I’ve had an epiphany about my recent depression — a realization so brutally simple that I feel stupid for not seeing it sooner.
I’ve been miserable in part because I fell back into a habit I knew was corrosive. I once wrote a post about overcoming it. That made me feel even more like a chump, because this thing I had overcome was back, whipping me again. And I didn’t see it coming.
I relapsed into people pleasing.
Mood music:
http://youtu.be/7ZVbGj6wp_8
In recent months, I’ve obsessively tried to please colleagues, friends and family. I’ve worked myself to exhaustion trying to make everyone happy. In the process, I burned myself out and developed a low sense of self-worth.
Most of the time, you can’t please people. I learned that lesson a long time ago, but it seems I forgot it.

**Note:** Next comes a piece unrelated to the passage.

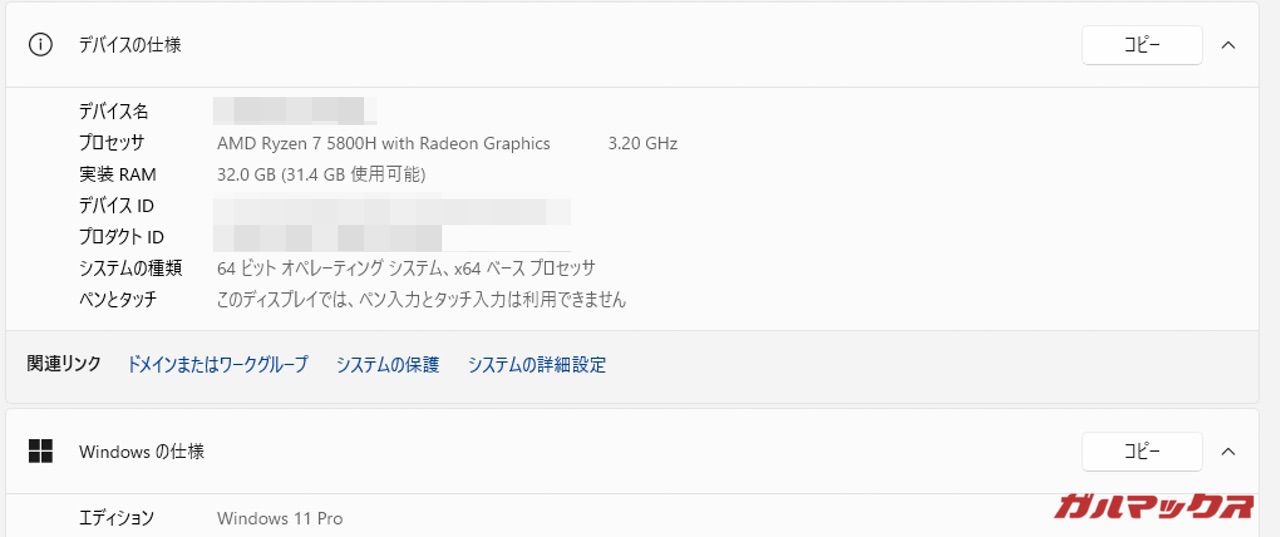
Task: Click the blurred デバイス名 value
Action: tap(294, 110)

It used to be that I wanted desperately to make every boss happy, and I succeeded for a while. But in doing so I damaged myself to the core and came within inches of an emotional breakdown. It caused me to work 80 hours a week, waking up each morning scared to death that I would fall short or fail altogether. No employee gets back 100 percent of what they put in to the corporate machine. Sure, you can make your direct bosses happy, but the folks many layers above them in the food chain still won’t know who you are or care that you work 80 hours a week.
I wanted to make every family member happy, too. That didn’t work, either, because when you get right down to it, people are never satisfied for long. Humans have never-ending, ever-changing wants and needs.

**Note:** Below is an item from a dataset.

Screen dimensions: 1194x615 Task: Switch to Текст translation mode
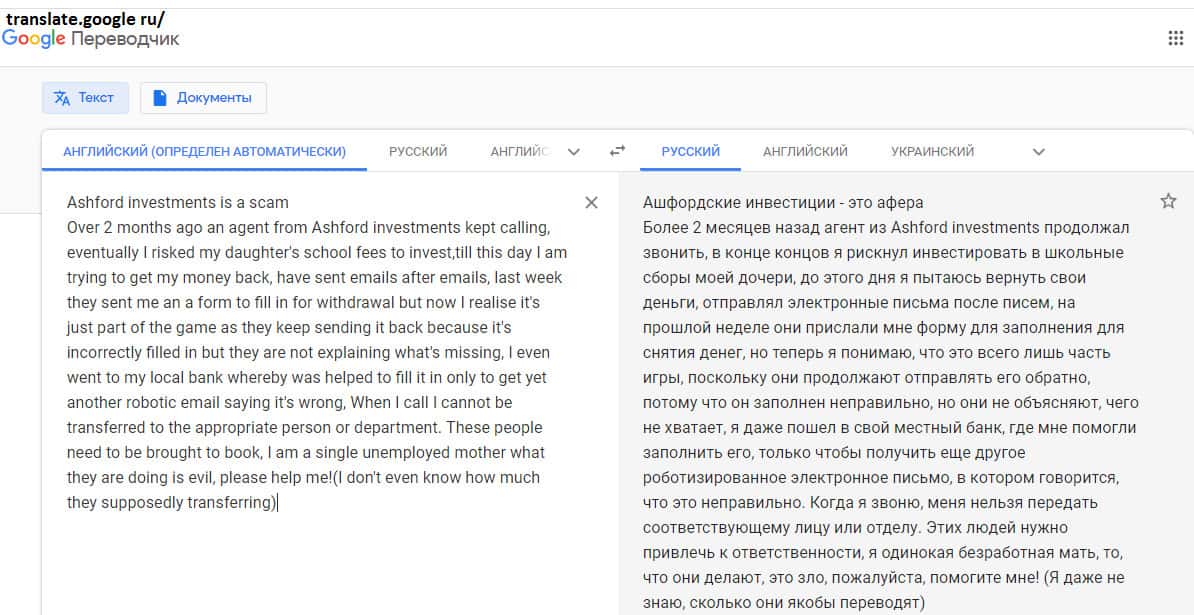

Understanding that, I changed my ways a few years ago and spent more time being true to myself, playing to my strengths and passions and not worrying about who was happy and who wasn’t. I focused more on the things I love and put in 100 percent. I worried less about the tasks that bored me, performance review consequences be damned. When I did that, a lot of things fell into place and I had more career success than ever before.
So why the relapse?
Lately, there have been serious challenges at work and with my extended family. As the challenges started to arise, I dove headlong into dealing with them with the gusto I’ve had in more recent years.
But the challenges were too big and numerous. Without thinking, I let myself get sucked in deeper and deeper. I got so absorbed in the problems around me that I forgot an old lesson: The more you try to fix things, the more likely you are to just make them worse.
I’m not advocating selfishness. It’s absolutely right to want to do the best job you can at work. It’s absolutely right to try being a blessing to those around you. But there comes a point where certain situations are bigger than your ability to change things. You can play a part, but you can’t fix everything on your own.
Now that I’m aware again, I have to address the next challenge: remembering how to stop.